Genome Informatics 2010 cover

The program cover shows sequences of some of the genes and viruses that appear in the 2010 Genome Informatics conference's abstracts.

▲ GENOME INFORMATICS 2010 FRONT COVER | The conference program cover shows sequences of some of the proteins and genes reported in the abstracts drawn as paths

▲ GENOME INFORMATICS 2010 BACK COVER | The conference program cover shows sequences of some of the proteins and genes reported in the abstracts drawn as paths

The booklet was published with a black cover background. Below is an inverted and pinkish take on the cover.

▲ GENOME INFORMATICS 2010 FRONT AND BACK COVER | The conference program cover shows sequences of some of the proteins and genes reported in the abstracts drawn as paths

Each sequence is represented by a continuous path. The length of the path is proportional to the length of the sequence.

▲ GC CONTENT ENCODING | GC content is encoded by color

Because the GC content doesn't vary greatly, values in the range 0.2–0.6 are mapped onto hues 0–300, with GC values outside that range assigned to the start and end hues. To smooth the color mpaping, a running average is calculated across 10 adjacent samples.

Direction of the curvature of the path is determined by the GC content relative to the average GC content of the human genome.

The magnitude of path curvature is informed by the repeat content near that location, which is calculated by determining the average frequency of 10-mers sampled within a window of 200 bases relative to their frequency in the human exon sequence.

This quantity is expressed relative to the chance of observing these 10-mers randomly and used to inform the angle of the path. Regions that are composed of 10-mers that are relatively rare are straighter than those which contain repetitive regions.

▲ CURVATURE SHOWS REPEATS | The degree to which the path turns is informed by how much of the sequence at that position is repeated.
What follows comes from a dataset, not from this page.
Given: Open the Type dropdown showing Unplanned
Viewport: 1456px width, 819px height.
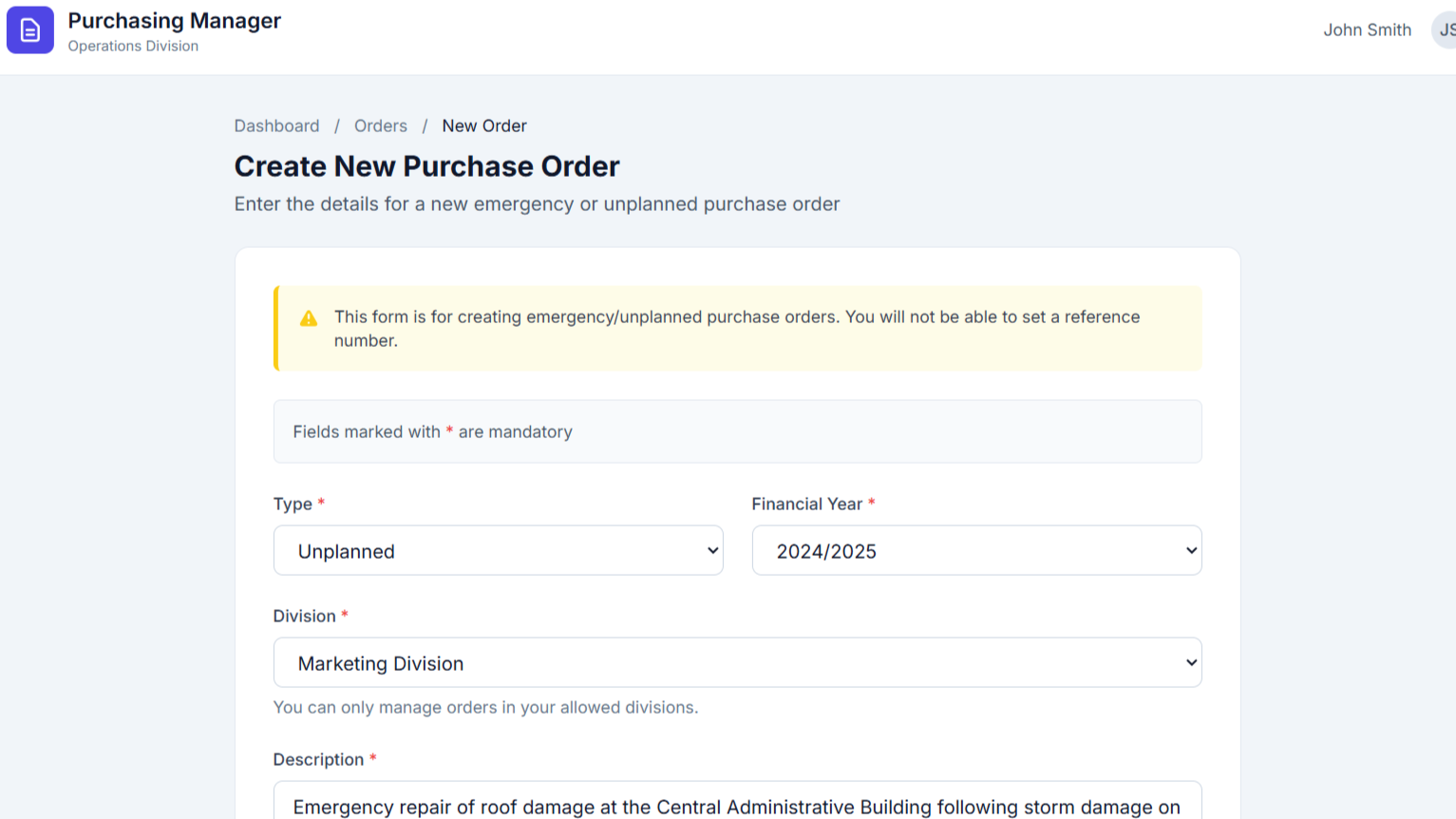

The path is confined within a circular area to keep it compact, at the cost of losing translational and rotational invariance of the representation. This limitation is due to the fact that the segments of the path depend on the angle and position at which the path approaches the circular boundary.

For genes, the transcribed sequence is shown, which includes both introns and exons.

▲ GENES ARE HIGH-INFORMATION AREAS | Areas of high information are more straight (fewer repeats). Where sequence for areas outside genes and in repeats tend to curl up on themselves.

The overall effect of the path encoding is a qualitative, artistic interpretation of local sequence structure. Two paths can be directly compared to interrogate differences in their corresponding sequence.

The Deadly Genomes poster demonstrates how entire genomes appear when encoded as paths. The poster compares the incidence rates and mortality of harmful viruses and bacteria, such as malaria, syphilis, AIDS and SARS.

Deadly Genomes ·

Discover all the things that are not trying to make you stronger.

The cover design uses the same approach to depicting genomes as the Deadly Genomes poster.

As on the conference covers, on the poster each genome is drawn as a path. The length of the path is proportional to the size of the genome. Every fifth base is drawn as a circle whose color is based on the GC content (fraction of guanines and cytosines). The path curvature is proportional to the repeat content and the direction of curvature is determined by whether the GC content is lower or higher than average. Genomes are labeled by disease, organism, size (in bases) and GC content. Updated with the genome of SARS-CoV-2 (Wuhan-Hu-1 isolate) and COVID-19 case statistics as of 3 March 2020."

▲ DEADLY GENOMES | Genomes of harmful bacteria and viruses.

The poster was a finalist in the 2009 National Science Foundation Visualization Challenge.